Sensitivity to changes in the interaural time difference (ITD) of 50 msec tones was measured in single units in the inferior colliculus of urethane-anesthetized guinea pigs. ITD functions were measured with 100 repeats and fine spacing (100 points per cycle). The just noticeable difference (jnd) for ITD was determined using receiver operating characteristic (ROC) analysis of the spike-count distribution at each ITD. The jnd became progressively smaller as the signal frequency increased from 50 to 800 Hz but became unmeasurable above 1 kHz. The lowest jnds (30 microsec) were comparable with human jnds, indicating that there is sufficient information in the firings of individual neurons to permit discrimination without obligatory pooling. ROC analysis requires the choice of a reference ITD from which the jnd may be found by stepping the target ITD through the ITD function. For each neuron the reference was chosen to minimize the jnd.

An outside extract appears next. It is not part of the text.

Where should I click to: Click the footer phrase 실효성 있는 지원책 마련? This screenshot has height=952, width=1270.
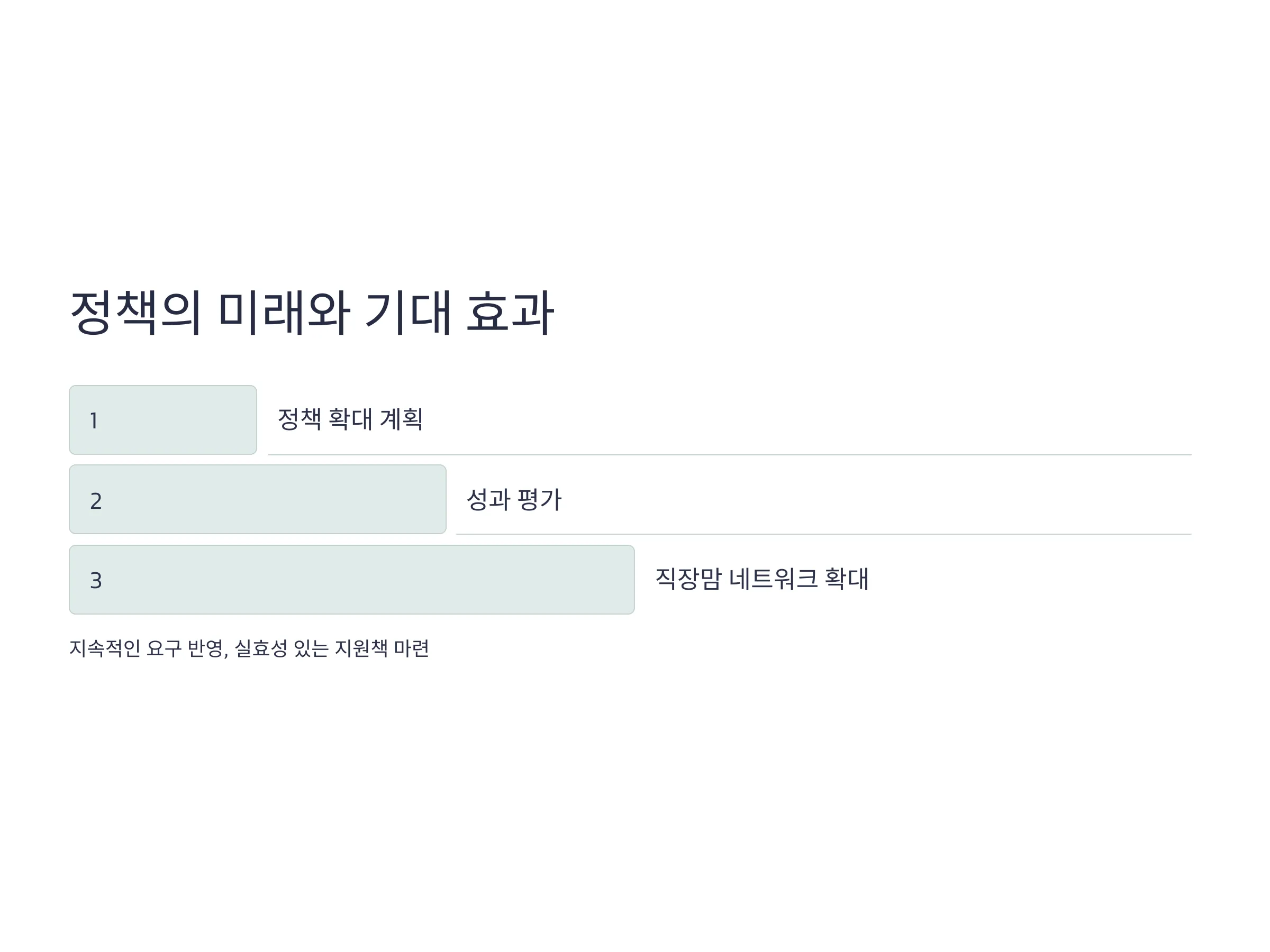[332, 649]
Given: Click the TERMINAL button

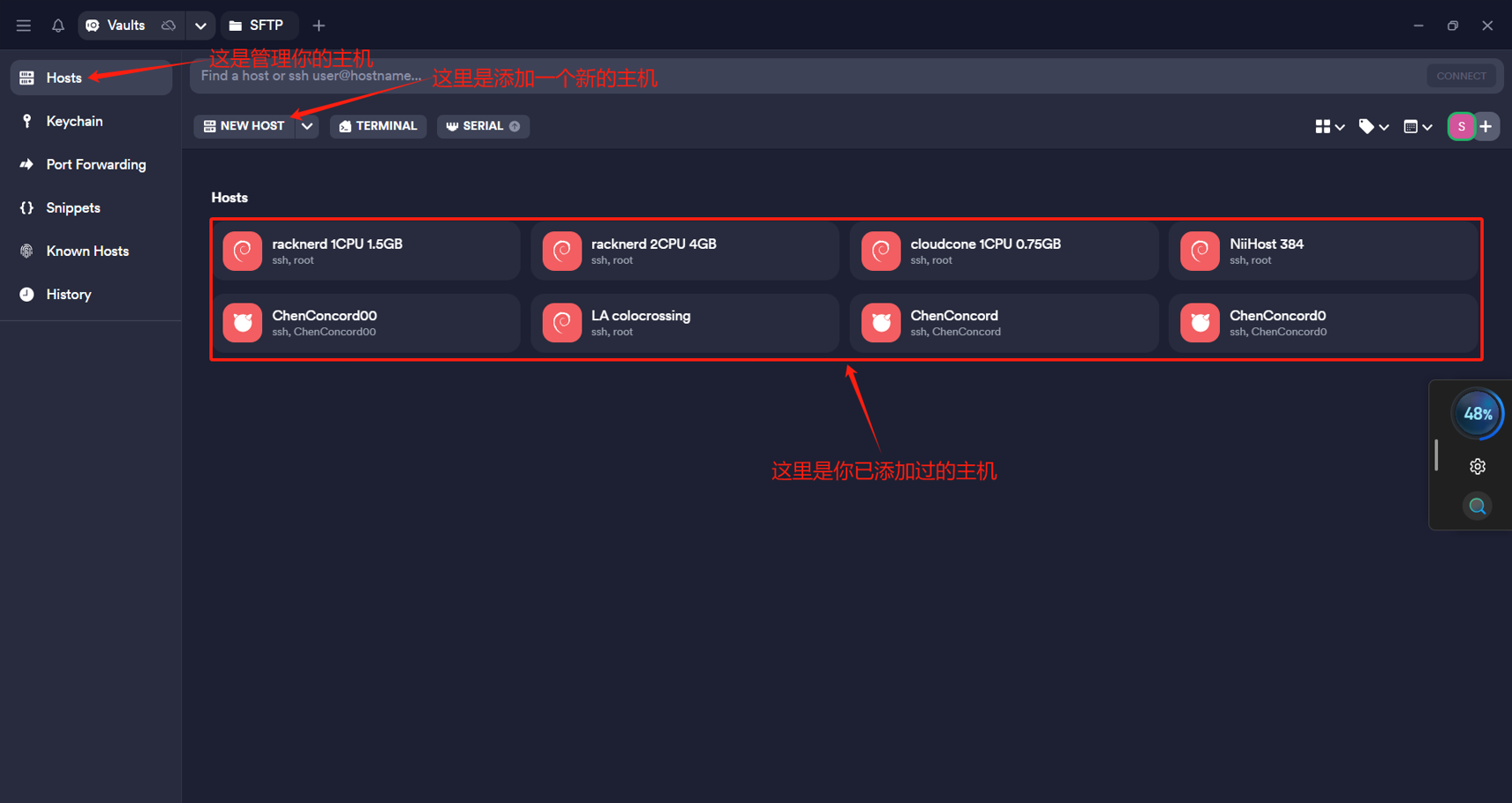Looking at the screenshot, I should [378, 126].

The lowest jnd was usually for ipsilateral leading references, near the minimum of the ITD function where the variance was also low, but where the slope was nearing its steepest. This was despite the peak of the ITD function occurring for contralateral leading stimuli. When the reference ITD was on midline, a jnd could be obtained by looking for firing rates either greater or smaller than the firing rate at midline. The lower jnd was usually obtained by looking for a decrease in firing rate. As duration increased, jnds either decreased or increased, depending on unit type, whereas when level increased, jnds generally increased.